Will Elwell, my neighbor here in Ashfield, Massachusetts, is a man of many parts – farmer, husband, father, tennis coach, coffin maker, and post-and-beam barn builder. It was the last-named part that prompted him to ask me if he could erect in my hayfield a replica of Henry Thoreau’s famous cabin on Walden Pond in Concord. He wanted to locate the 10 x 15’ building directly in the path of a pipeline scheduled be built by Kinder Morgan of Houston, Texas. He hoped it might send a message to the pipeline giant: KEEP OFF THE GRASS.
When my wife, Carol, and I bought our old farm over 20 years ago, we were asked to sign a covenant to the title which forbade us from putting up any permanent structure on our 11-acre spread (not much of a spread by Texas standards, of course). The idea was to preserve open space and the rural character of the neighborhood. We readily agreed.
Then, about two years ago, Tennessee Pipeline Co. (a subsidiary of Kinder Morgan) came calling with other plans for our backyard. We were shocked. We felt betrayed, heartbroken, really. We wondered, what about that covenant we signed in good faith? What about our so-called property rights? Does this mean the Woody Guthrie song now goes, “This land is their land….?”
So I said sure to Will and moments later, or so it seemed, there was this rustic Greek temple standing in our New England landscape. Actually, it took about half a day for Will and a couple of dozen volunteers to get the thing up. The jaunty little building is more than the sum of its posts and beams because it represents the will of the people, which is why we named him Will in the first place.
This brings to mind another act of defiance that occurred in these parts in the years 1786-87, called Shay’s Rebellion. Let’s hear it for Shay. It was a failed attempt by the farmers of western Mass to fight onerous taxes and unfair land seizures ordered by courts acting in behest of merchants who might be described as fat and greedy if we were feeling polemical. Thomas Jefferson, our ambassador to France at the time, was unfazed by news of the uprising. He famously wrote, “The tree of liberty needs to be refreshed from time to time with the blood of patriots and tyrants,” adding, as only a farmer at heart would say, “It is its manure.”
Another farmer with serious military experience, George Washington, was asked to use his influence to calm things down in Massachusetts. He refused. “Influence is not government,” he declared, no doubt foreseeing the shameful malpractices of K Street in the city named after him. “Let us have a government by which our lives, liberties and properties will be secured.”
The cabin raising on March 18, 2016 was made festive when more than 100 pipeline opponents stopped by during their protest march from Windsor to Northfield, the towns where large and very noisy compressor stations are to be located to manage the flow of gas through the pipeline. The marchers included a lot of college kids – it was spring break. They gathered in a circle around the cabin and listened to Will read from Thoreau’s “Civil Disobedience.” Then Delta LNU burned herbs in an iron pot and recited a prayer that she said was a combination of the beliefs of four Native American peoples. She bestowed an Indian name on Will: Earth Badger.

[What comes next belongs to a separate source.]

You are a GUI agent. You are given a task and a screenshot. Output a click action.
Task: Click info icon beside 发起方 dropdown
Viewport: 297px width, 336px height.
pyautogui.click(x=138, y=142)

Earlier I had said publicly that we should “call in the cavalry” if and when the pipeline builders show up. Will argued for a more peaceful approach. He was willing to badger people but not beat them up. I suppose he is right. Perhaps friendly persuasion will yet win the day, if only the powers-that-be will listen to their own citizens and not to all the sweet talk coming from Kinder Morgan.
Things won’t be the same around here with a pipeline carrying noxious fracked gas from Pennsylvania through farms, orchards, woods, waterways, bird sanctuaries, and other conservation lands in Massachusetts.
Send us your Phillies and your Flyers, if you must, but keep your gas.
“What is the use of a house,” said Thoreau, “if you haven’t got a tolerable planet to put it on?”